En la guerra antigua, estas ciudades eran tomadas por asalto o rodeadas y sus habitantes eran sometidos por hambre. Los invasores podían intentar debilitar los muros de piedra con fuego o excavando túneles, o simplemente amontonando tierra para construir una rampa. Cada uno de estos métodos de asalto llevaba semanas o meses, y las fuerzas atacantes solían sufrir grandes pérdidas. Sin embargo, la estrategia para conquistar la ciudad de Jericó era única en dos aspectos. En primer lugar, la estrategia fue trazada por Dios mismo y, en segundo lugar, la estrategia era un plan aparentemente absurdo. Dios simplemente le dijo a Josué que hiciera que el pueblo marchara en silencio alrededor de Jericó durante seis días y que, después de siete vueltas el séptimo día, gritara.
Aunque parecía una locura, Josué siguió las instrucciones de Dios al pie de la letra. Cuando el pueblo finalmente gritó, las enormes murallas se derrumbaron al instante e Israel obtuvo una fácil victoria. De hecho, Dios les había entregado la ciudad de Jericó incluso antes de que comenzaran a marchar alrededor de sus muros (Josué 6:2, 16). Fue cuando el pueblo de Dios, por fe, siguió los mandamientos de Dios, que los muros de Jericó se derrumbaron (Josué 6:20).

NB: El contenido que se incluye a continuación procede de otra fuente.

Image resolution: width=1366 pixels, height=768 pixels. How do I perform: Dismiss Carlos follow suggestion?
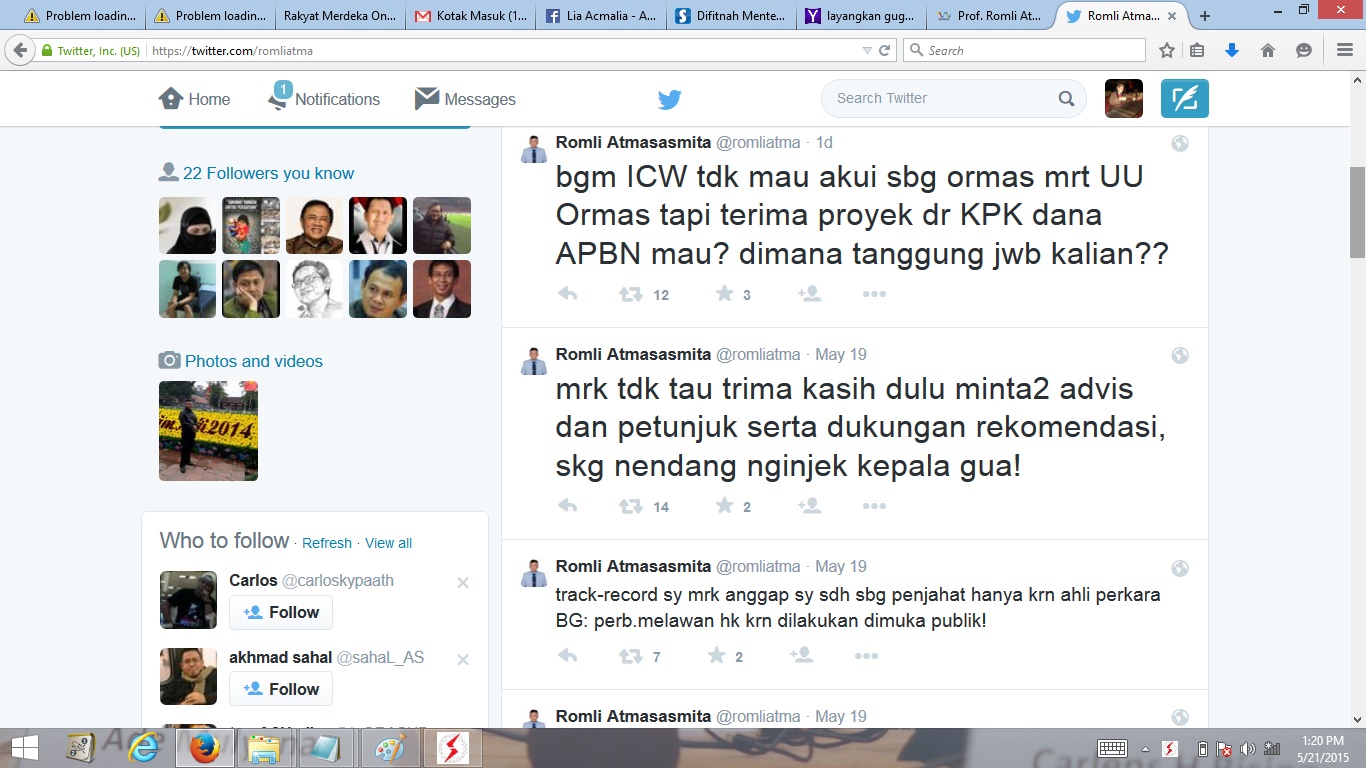click(x=463, y=582)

El apóstol Pablo nos asegura: "Porque todo lo que fue escrito en tiempos pasados, para nuestra enseñanza se escribió, a fin de que por medio de la paciencia y del consuelo de las Escrituras tengamos esperanza" (Romanos 15:4). La descripción de la completa destrucción de Jericó se registró en las Escrituras para enseñarnos varias lecciones. La más importante es que la obediencia, incluso cuando las órdenes de Dios parecen absurdas, trae la victoria. Cuando nos enfrentamos a dificultades aparentemente insuperables, debemos aprender que nuestras victorias como la de Jericó solo se obtienen cuando nuestra obediencia fiel a Dios es completa (Hebreos 5:9; 1 Juan 2:3; 5:3).
Hay otras lecciones clave que debemos aprender de esta historia. En primer lugar, hay una gran diferencia entre el camino de Dios y el camino del hombre (Isaías 55:8-9). Aunque militarmente era irracional asaltar Jericó de la manera en que se hizo, nunca debemos cuestionar el propósito o las instrucciones de Dios. Debemos tener fe en que Dios es quien dice ser y que hará lo que dice que hará (Hebreos 10:23; 11:1).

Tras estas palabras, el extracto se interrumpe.